# Thyroid Cancer and Teeth question



## Z mann R2 (Mar 24, 2011)

Hello all, I'm new here as I just had a TT 2 weeks ago due to a 5.7 cm nodule on my right thyroid, upon removal they noticed two days later in the biopsy it contained Follicular Carcinoma. They said it appears to be contained within the capsul and the TT should have removed everything. Now I'm 28 years old and will be going to see an oncologist to have them check me out to see if I'm ok.....

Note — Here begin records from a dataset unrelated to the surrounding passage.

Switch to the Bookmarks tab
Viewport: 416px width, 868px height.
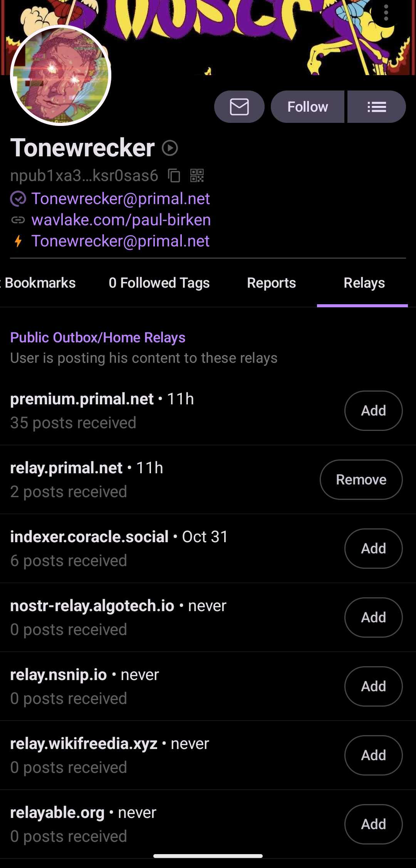pos(40,283)
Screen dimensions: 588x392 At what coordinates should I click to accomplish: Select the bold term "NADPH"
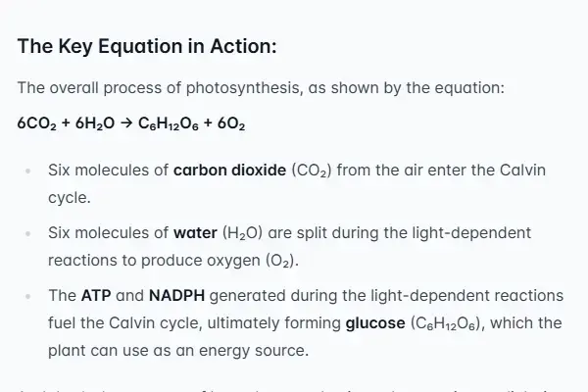[x=176, y=295]
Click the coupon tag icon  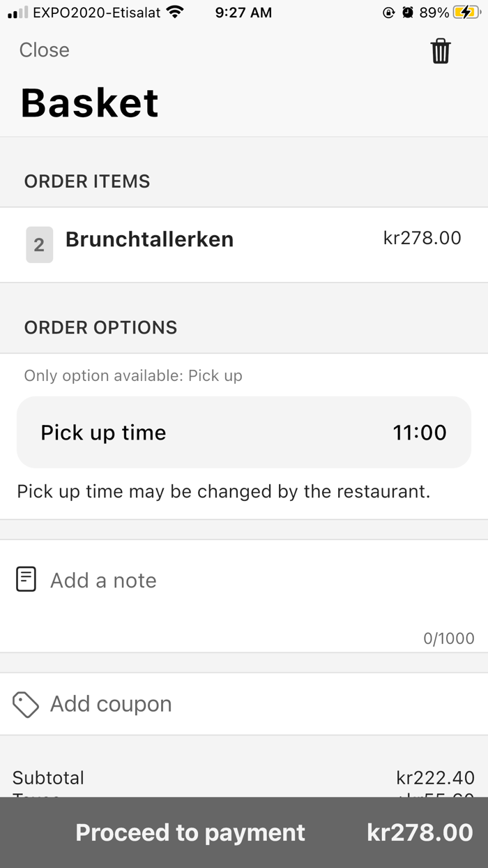tap(26, 704)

now I'm assuming I'll have to take RAI but what is this I'm hearing about maybe having to get my teeth pulled??? That would be a nightmare! Tell me that is just a slim chance. What should I be expecting in the near future?

Thanks I'm just really worried right now and need to speak with those who have been in my situation before.


----------



## Andros (Aug 26, 2009)

Z mann R2 said:


> Hello all, I'm new here as I just had a TT 2 weeks ago due to a 5.7 cm nodule on my right thyroid, upon removal they noticed two days later in the biopsy it contained Follicular Carcinoma. They said it appears to be contained within the capsul and the TT should have removed everything. Now I'm 28 years old and will be going to see an oncologist to have them check me out to see if I'm ok.....
> 
> now I'm assuming I'll have to take RAI but what is this I'm hearing about maybe having to get my teeth pulled??? That would be a nightmare! Tell me that is just a slim chance. What should I be expecting in the near future?
> 
> Thanks I'm just really worried right now and need to speak with those who have been in my situation before.


I never heard such! Welcome to the board. I do know that dental care is a challenge at best when one has autoimmune. Will you have to have follow-up radiation?

This would be a good question to put to the oncologist.

I did find this which is reassuring. It just means you have to ramp it up and be more diligent w/dental care.

http://www.everydayhealth.com/thyroid-cancer/thyroid-cancer-dental-care.aspx

Sorry for what you have been through but very glad you are here w/us. We have many who are going through the same as your right now. Sad, but true.


----------



## Z mann R2 (Mar 24, 2011)

Thanks a lot that really puts my mind at ease.....glad I found you guys...I'm sure I'll really come to love this place

-Tim


----------



## Andros (Aug 26, 2009)

Z mann R2 said:


> Thanks a lot that really puts my mind at ease.....glad I found you guys...I'm sure I'll really come to love this place
> 
> -Tim


And vice versa, I am sure!!! We do have lots of love here! It helps! Mind, body and spirit. All of it counts!


----------



## McKenna (Jun 23, 2010)

My daughter is a Dental Hygienist and always takes care of my teeth. At my last two check ups and cleanings, she told me that my gums and tissues have changed dramatically from previous check ups and are consistent with someone who has a systemic infection. I now bleed a lot when she cleans my teeth and it's painful. She is always extra careful with me. I always have excellent oral hygiene so this is new to me.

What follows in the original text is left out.